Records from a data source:
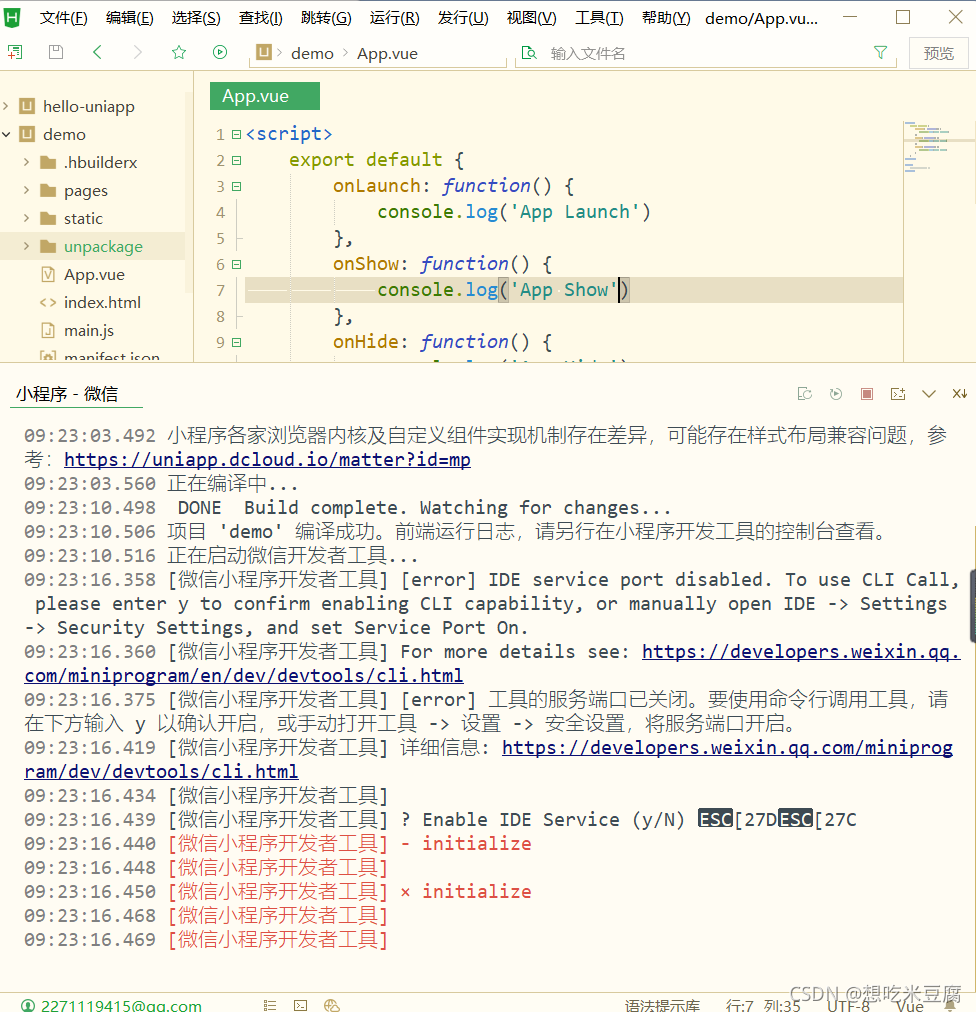Click the star favorite icon
This screenshot has width=976, height=1012.
[x=178, y=52]
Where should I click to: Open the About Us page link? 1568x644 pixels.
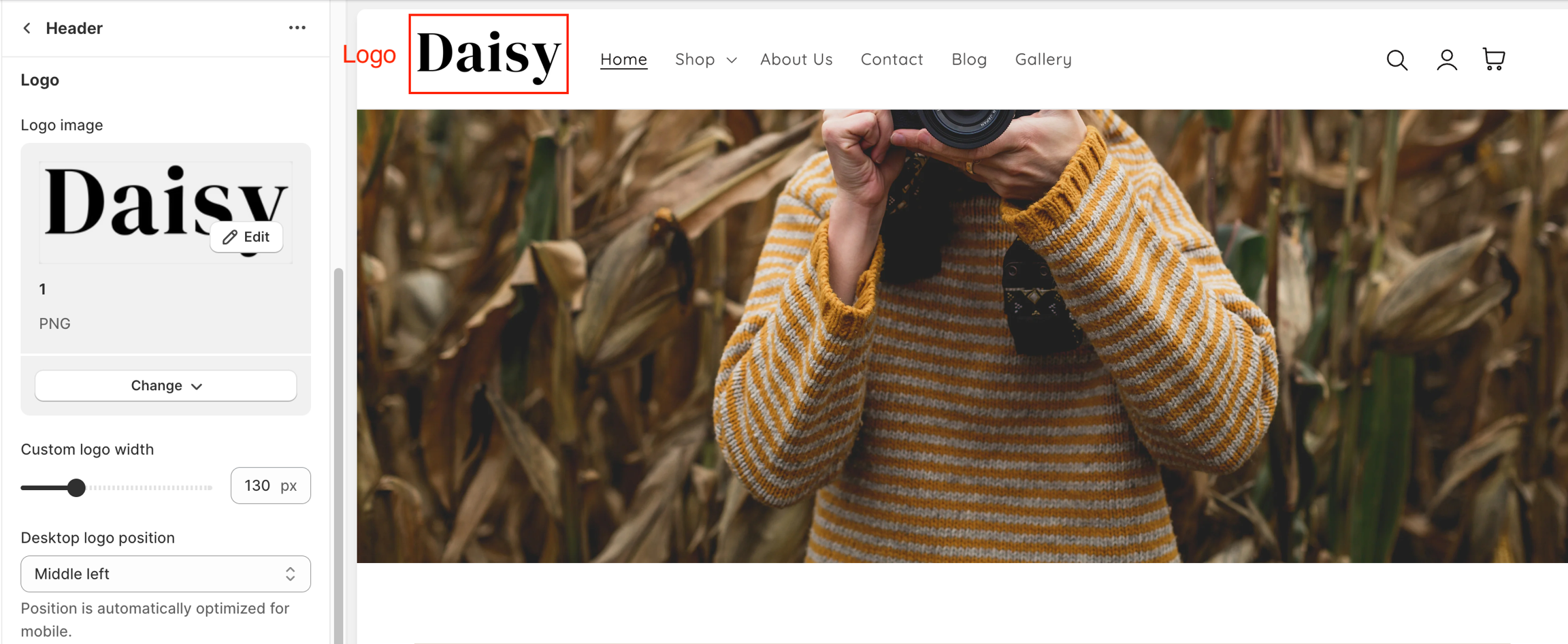coord(796,59)
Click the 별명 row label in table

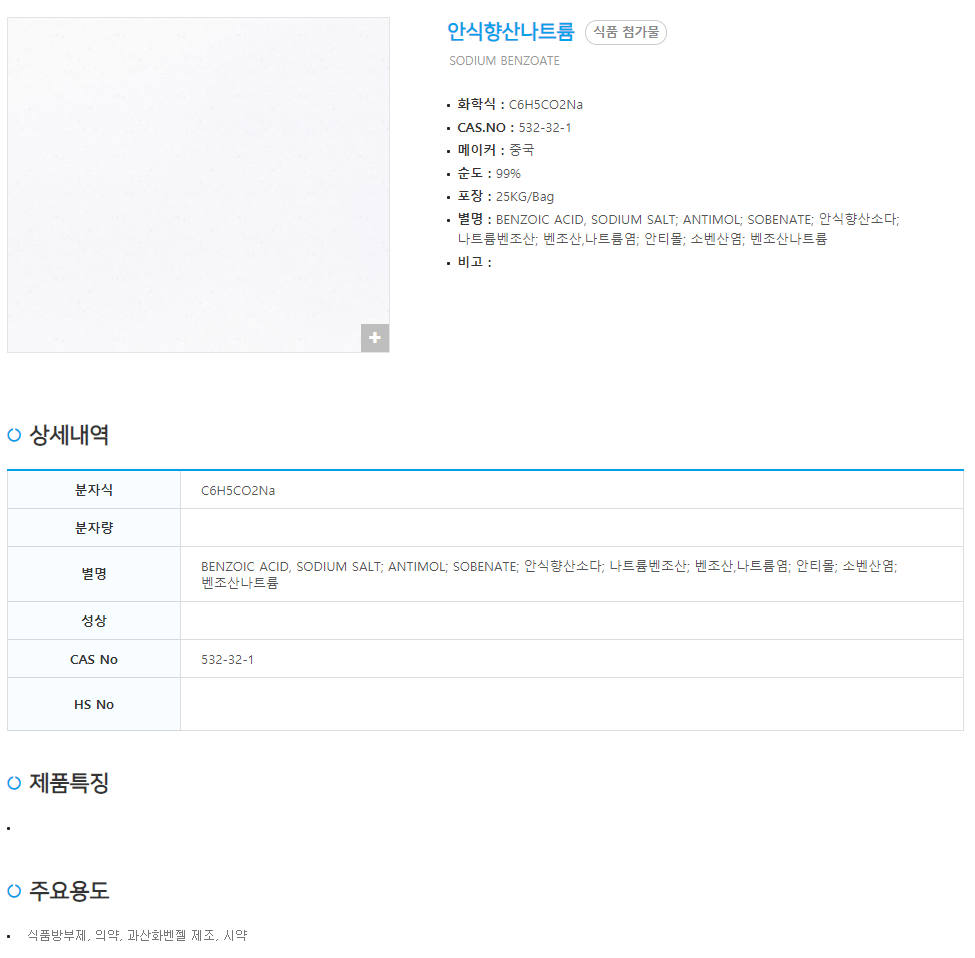(x=94, y=574)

**EXERCISE BRIEF**
Reproduce, word for word, the lines from the one containing "Where should I" through the final line above. Leave every picture out.

**TASK RESPONSE**
Where should I click to: Open the About Us page link? 1568x644 pixels.
coord(796,59)
Click the 별명 row label in table

(x=94, y=574)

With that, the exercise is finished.